▶ **Supplied records**:

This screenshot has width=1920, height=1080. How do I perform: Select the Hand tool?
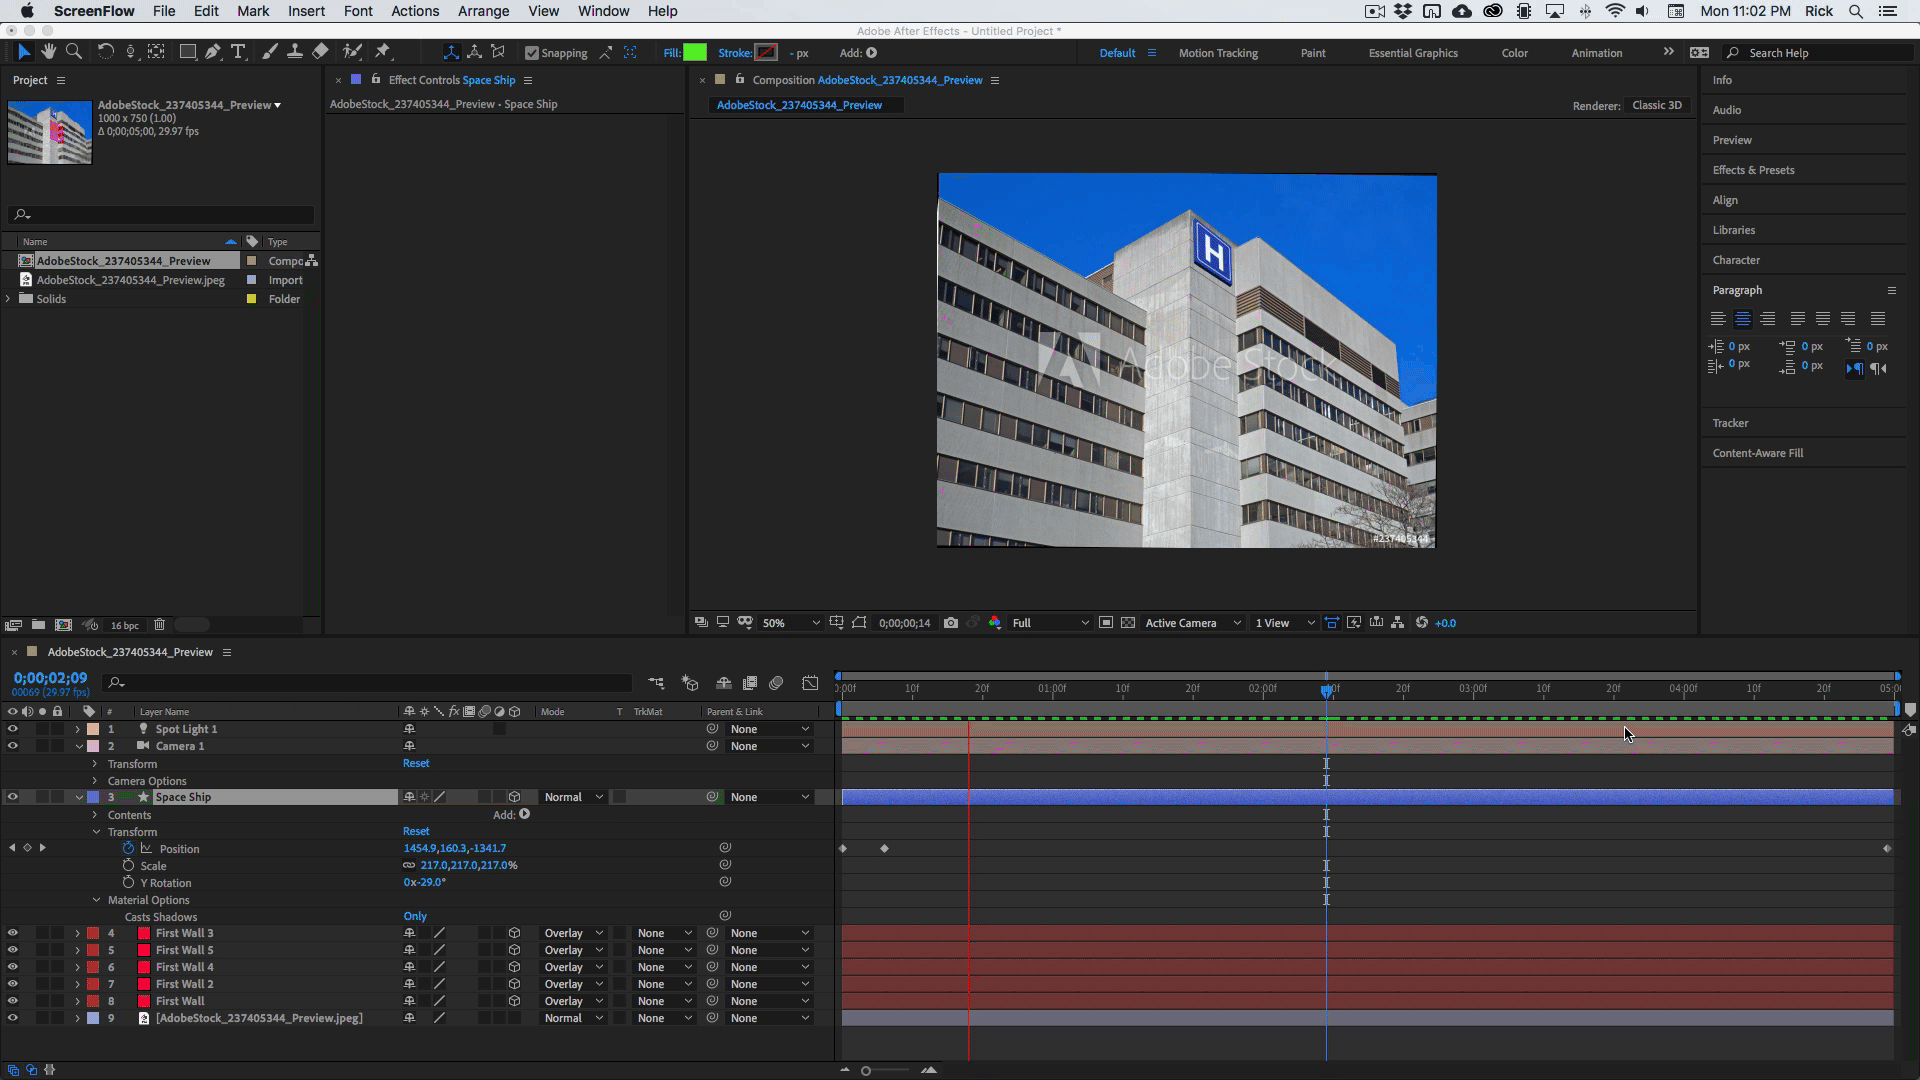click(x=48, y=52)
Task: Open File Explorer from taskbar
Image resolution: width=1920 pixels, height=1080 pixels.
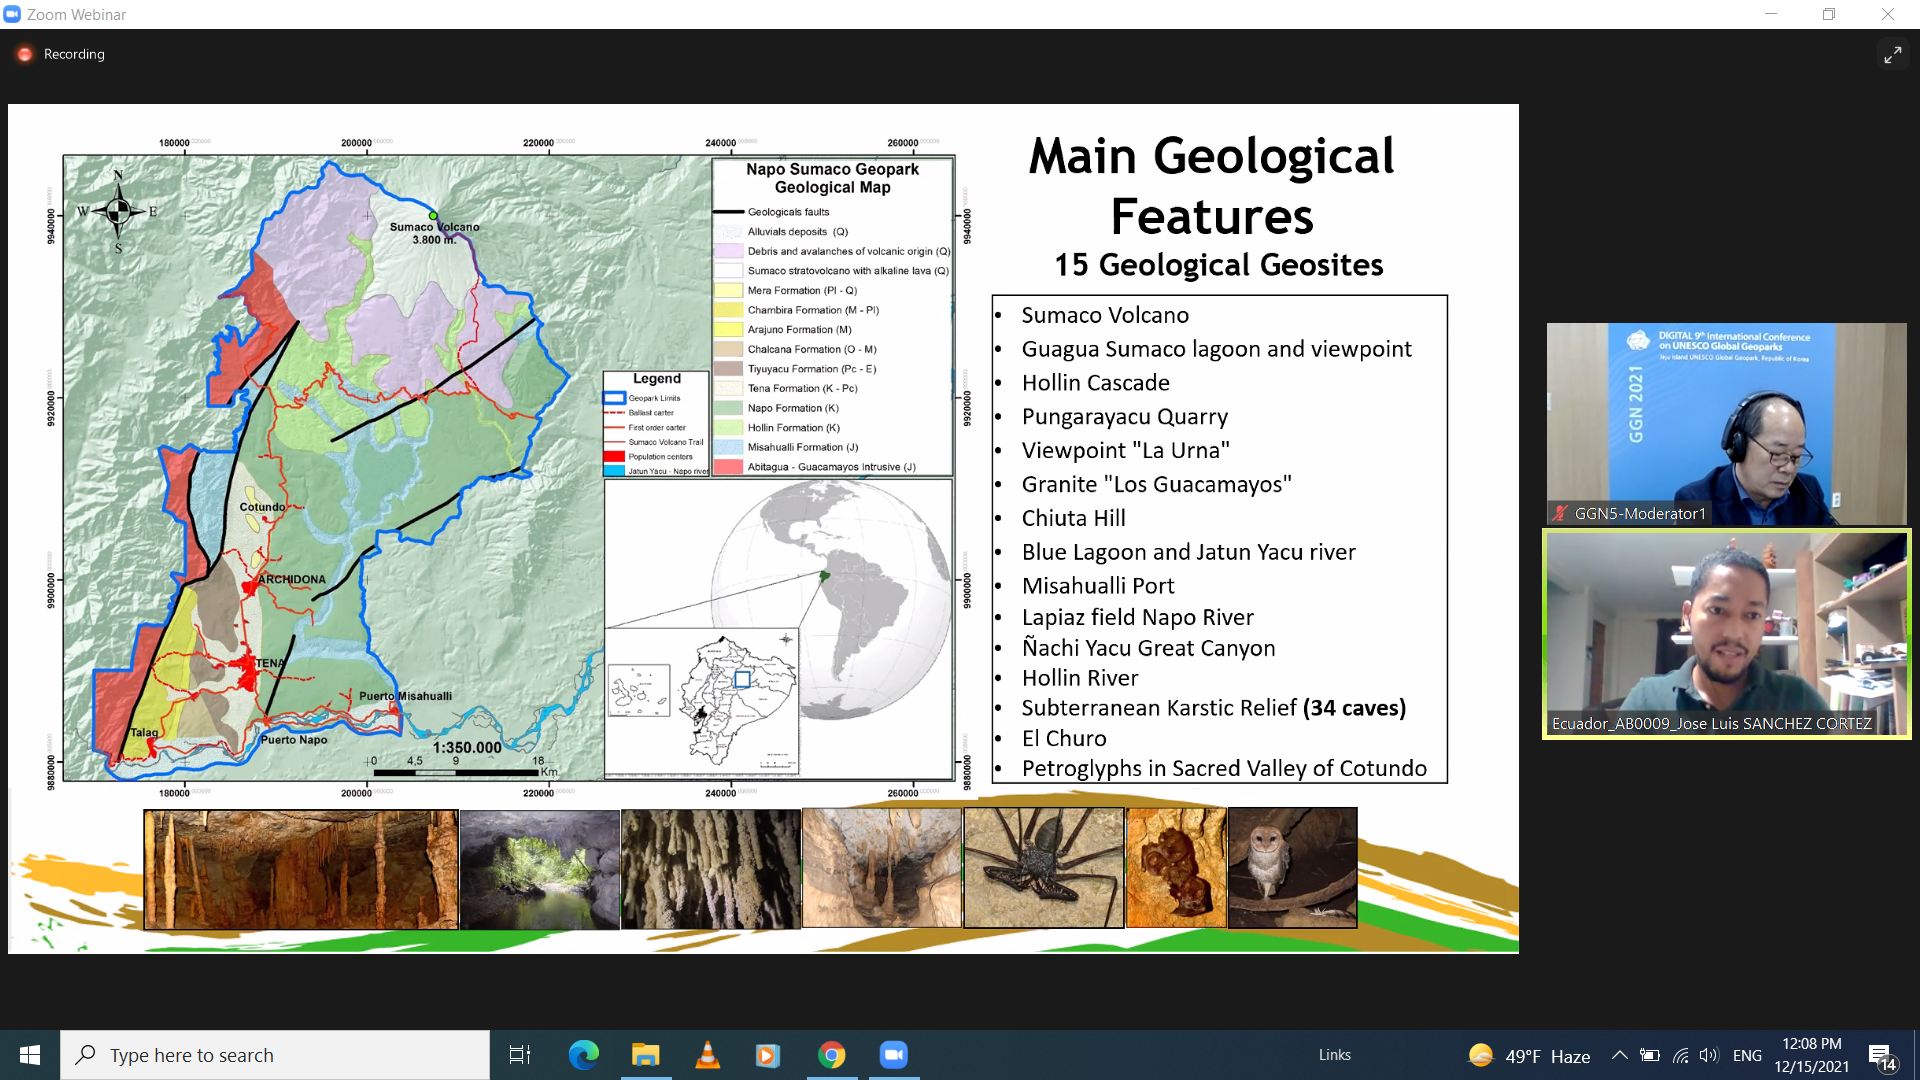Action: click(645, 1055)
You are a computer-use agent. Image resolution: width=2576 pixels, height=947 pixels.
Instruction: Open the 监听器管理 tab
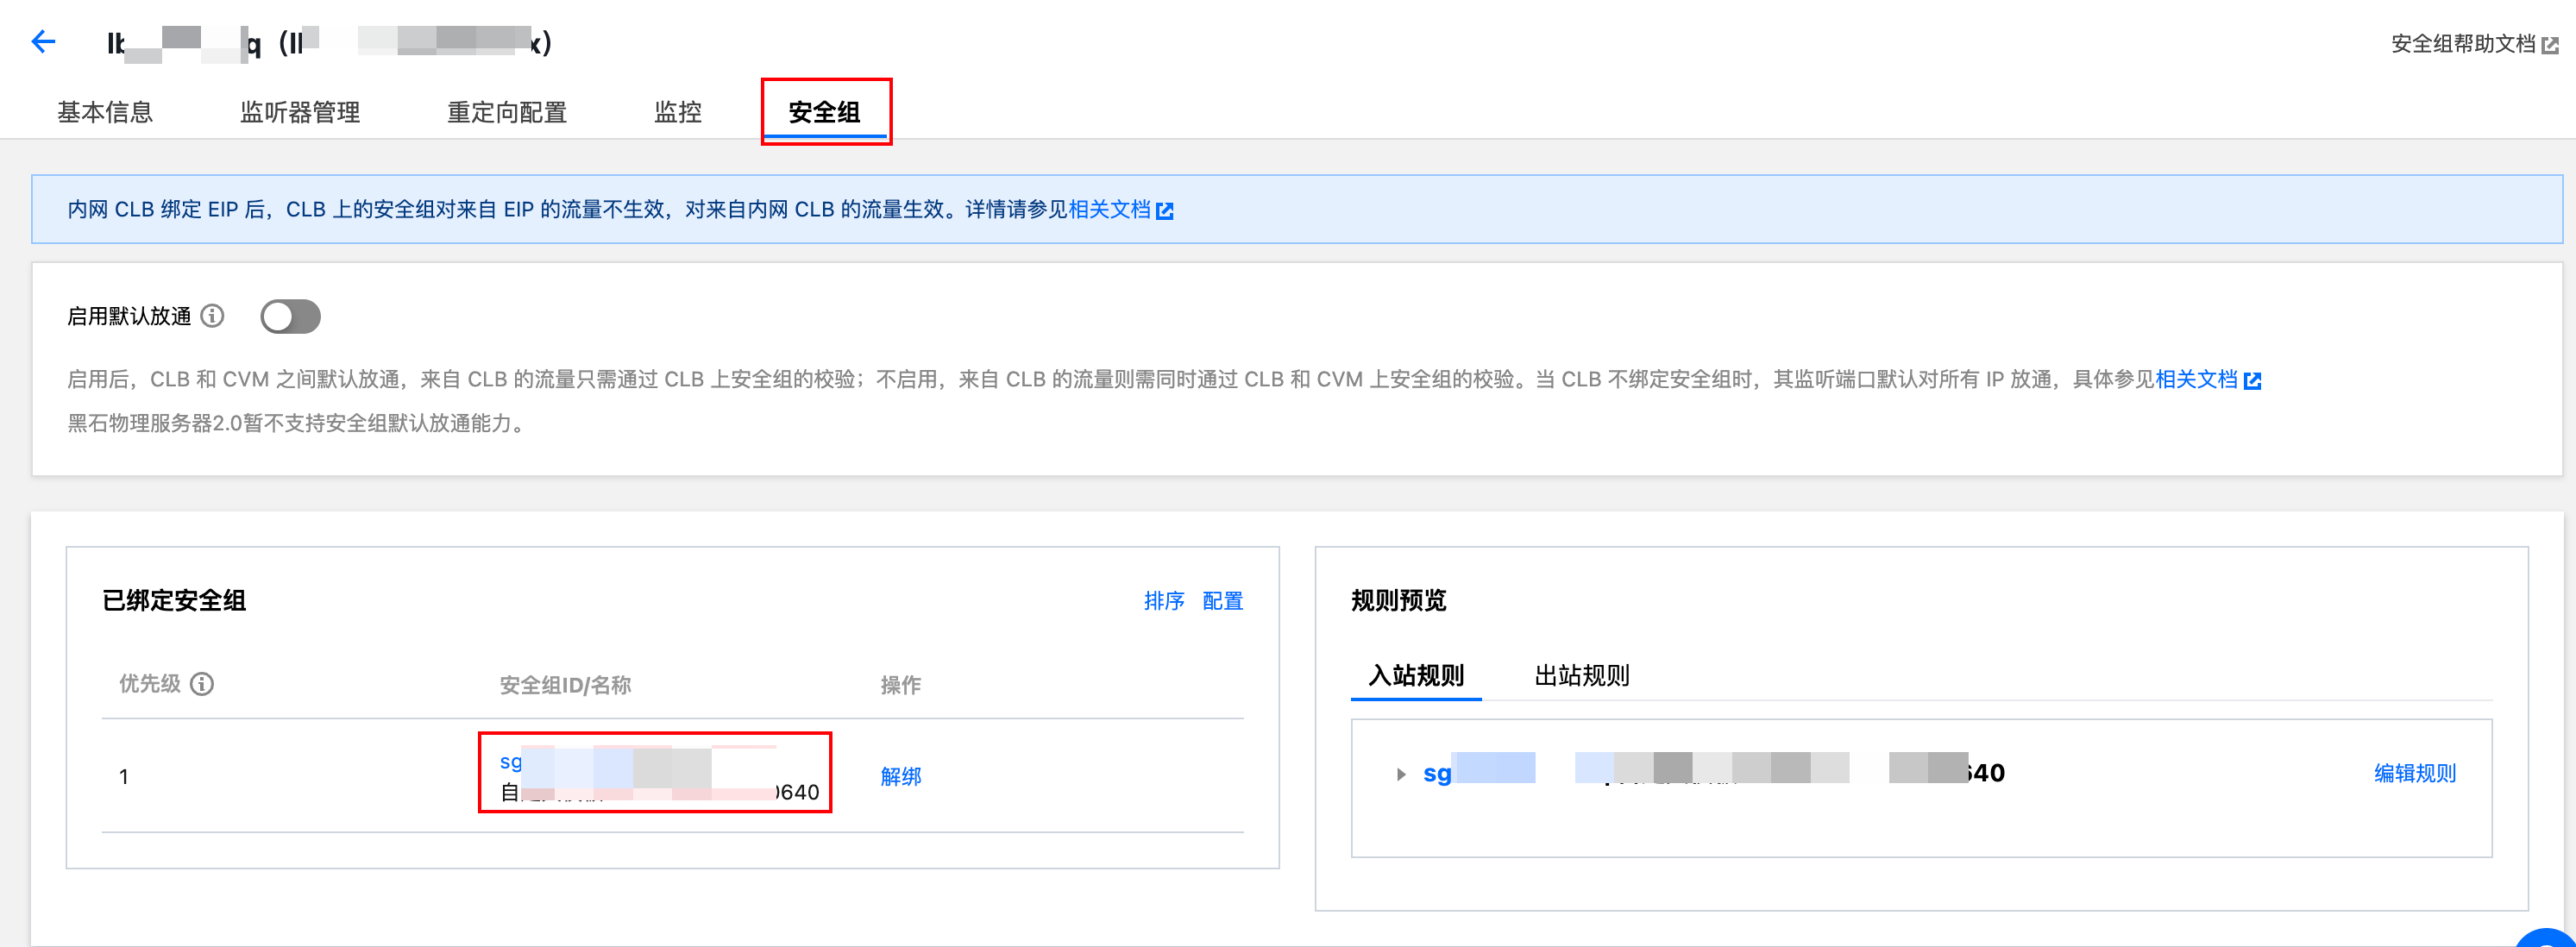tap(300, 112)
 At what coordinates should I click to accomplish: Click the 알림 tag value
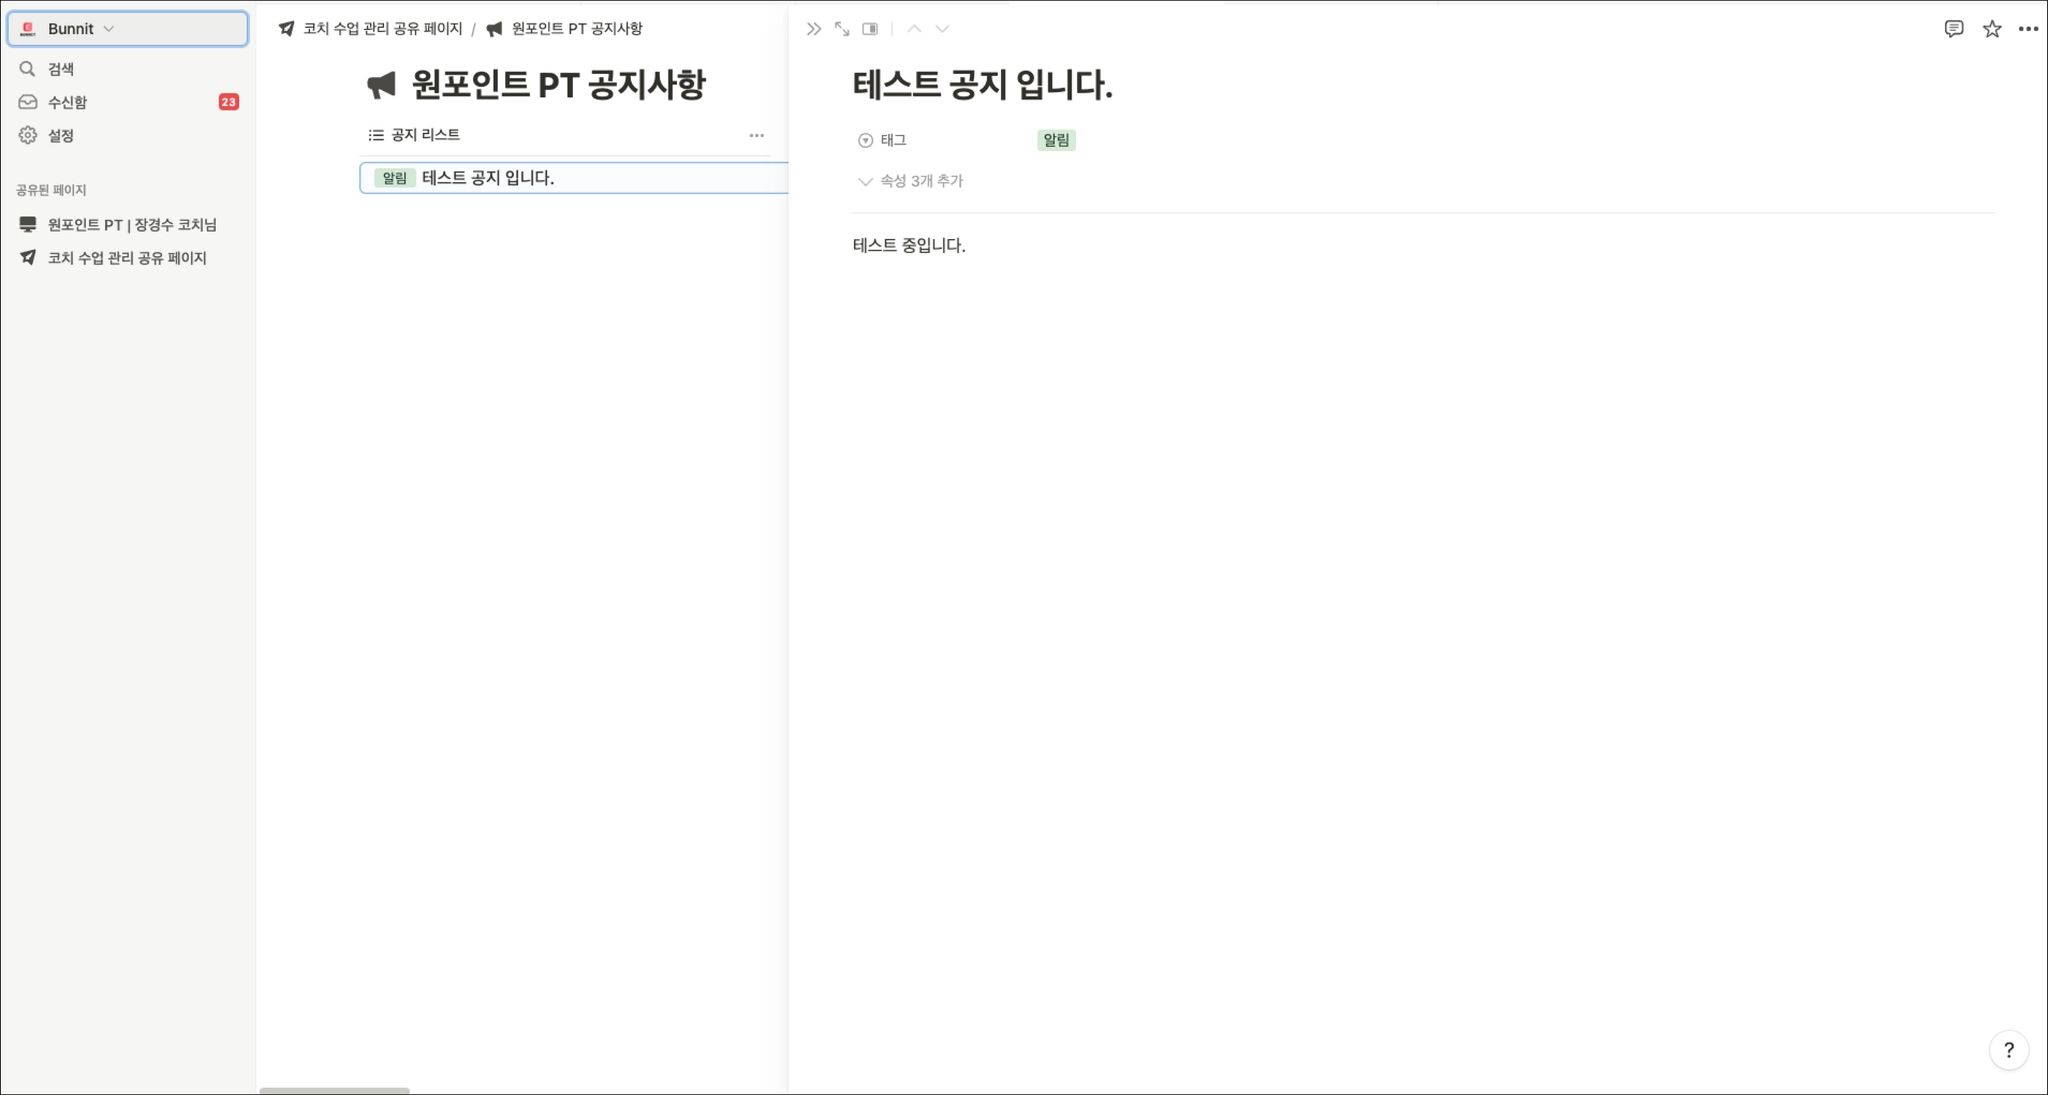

▶ **What you should do**: Would you copy every entry exactly as it stands, leaving out the pictures?

▶ **Finished task**:
This screenshot has width=1920, height=1080. How do I perform: Select the Hand tool?
click(x=48, y=52)
Task: Open File Explorer from taskbar
Image resolution: width=1920 pixels, height=1080 pixels.
Action: click(645, 1055)
You are a computer-use agent. Image resolution: width=2576 pixels, height=947 pixels.
Instruction: Open the 监听器管理 tab
tap(300, 112)
 At what coordinates should I click to accomplish: Click the 알림 tag value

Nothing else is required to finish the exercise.